When they did the book togeth­er, Gor­don, always dri­ven by nar­ra­tive, want­ed to fol­low the sto­ry of the film; but that’s not what dri­ves Nan at all. She is dri­ven by images that tell a sto­ry.” Group­ing the images togeth­er, Goldin makes them fol­low a visu­al log­ic, not a nar­ra­tive log­ic. The real col­lab­o­ra­tion was the movie. It was Nan as a char­ac­ter, Nan as a force. Nan invit­ing me into her world, me invit­ing her into mine and the crossover between my lens and her lens.”

Though it is now the sub­ject of many a beau­ti­ful essay by fem­i­nist cinephiles and screen­ing reg­u­lar­ly at film fes­ti­vals world­wide, the film was orig­i­nal­ly received with cheers and boos”. It pre­miered at the Director’s Fort­night strand in Cannes. The fes­ti­val wouldn’t accept a 16mm print, so they had to blow it up to 35mm. This and the film­mak­ers’ trip was paid for by the New York pre­mière – they rent­ed out Vari­ety Cin­e­ma for a whole week­end to show Vari­ety the Movie (“there were lines around the block!”) – and some mon­ey pro­duc­er Renée Shafran­sky bor­rowed from a book­ie she knew who sold lot­tery tick­ets for off-track betting. 

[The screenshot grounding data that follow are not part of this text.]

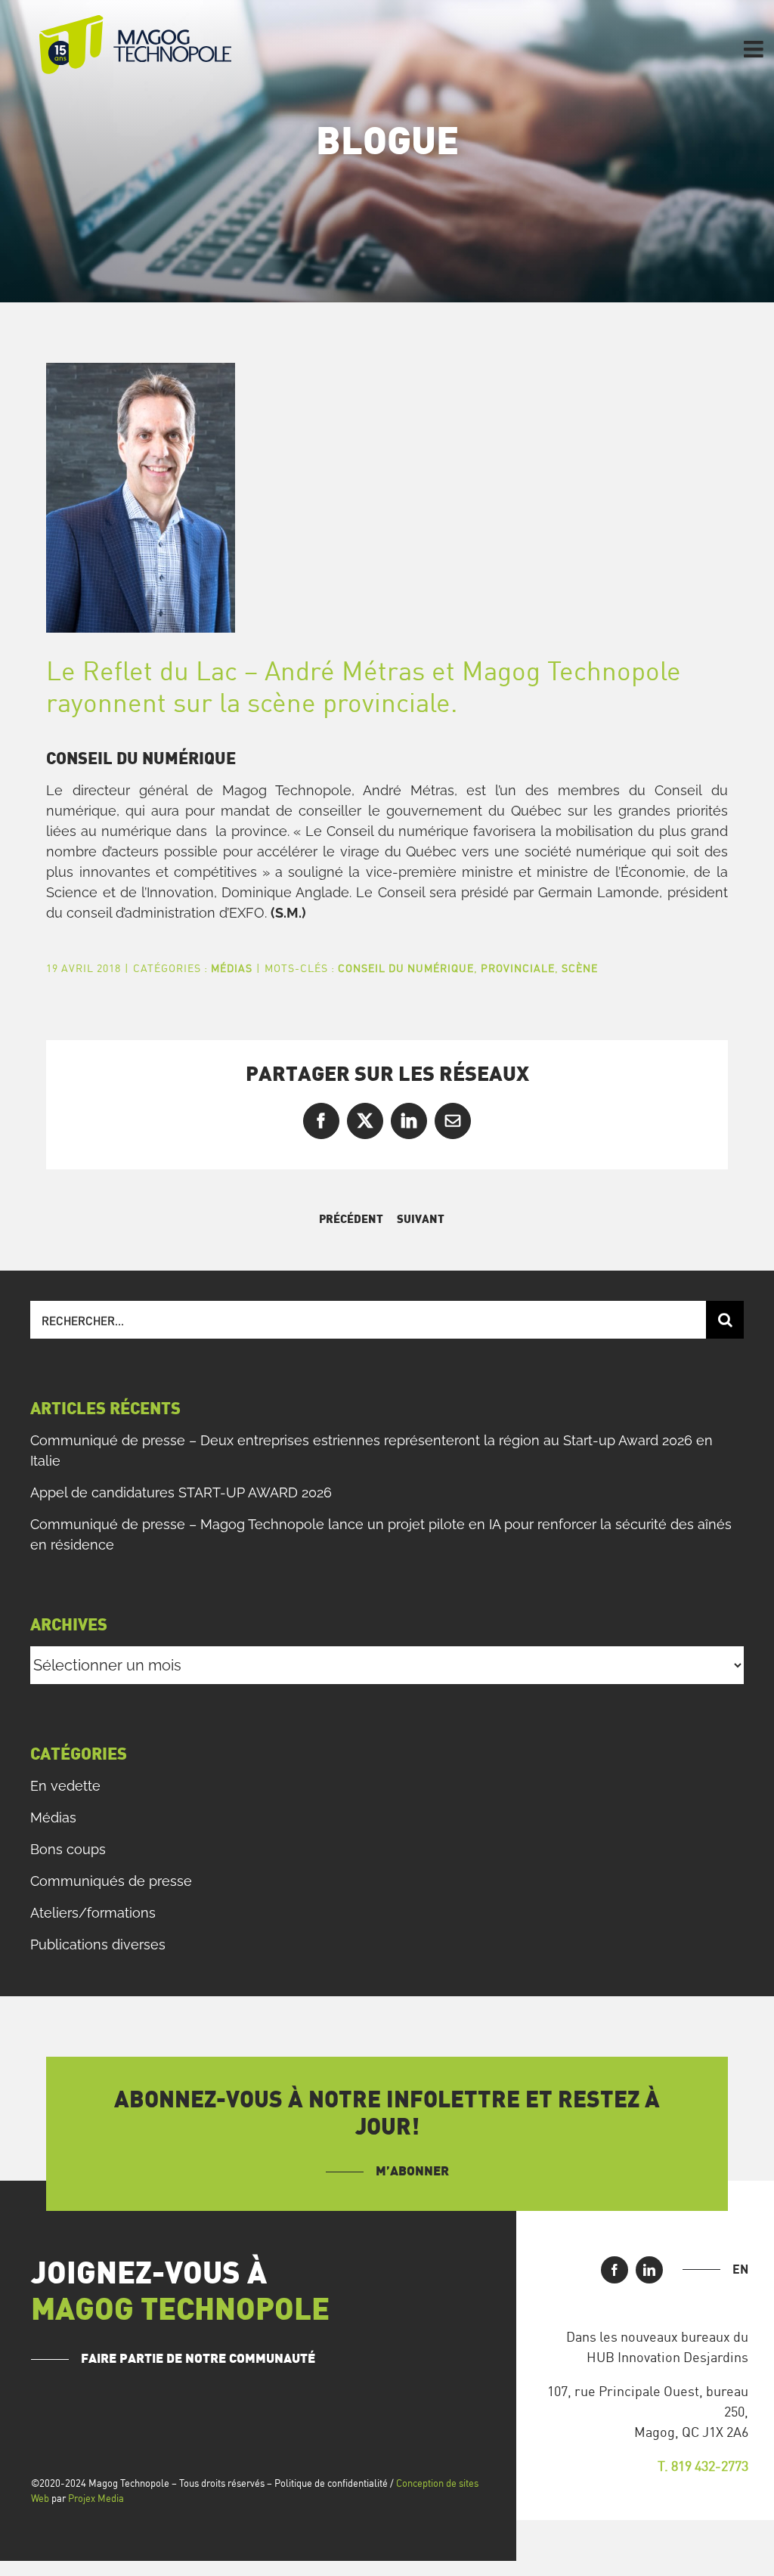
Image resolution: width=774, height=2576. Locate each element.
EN (740, 2269)
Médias (231, 967)
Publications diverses (98, 1944)
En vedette (65, 1786)
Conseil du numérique (406, 967)
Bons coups (68, 1849)
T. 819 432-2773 (703, 2465)
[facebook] (614, 2269)
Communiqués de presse (111, 1881)
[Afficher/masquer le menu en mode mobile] (755, 49)
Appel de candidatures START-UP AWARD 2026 (181, 1492)
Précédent (351, 1219)
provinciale (518, 967)
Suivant (420, 1219)
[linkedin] (649, 2269)
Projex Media (96, 2498)
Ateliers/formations (93, 1913)
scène (580, 967)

It was a con­tro­ver­sial film from the start, more in Amer­i­ca than in Europe,” recalls Gor­don, try­ing to pin­point what exact­ly riled up peo­ple so much. The most dis­turb­ing thing to peo­ple was that the end­ing didn’t pro­vide a con­clu­sion.” Vari­ety ends on a shot of a dark, emp­ty street, the character’s fate left unknown: Between female desire, which is what the film is about, and grat­i­fi­ca­tion lies an emp­ty space, and that space is full of possibilities.”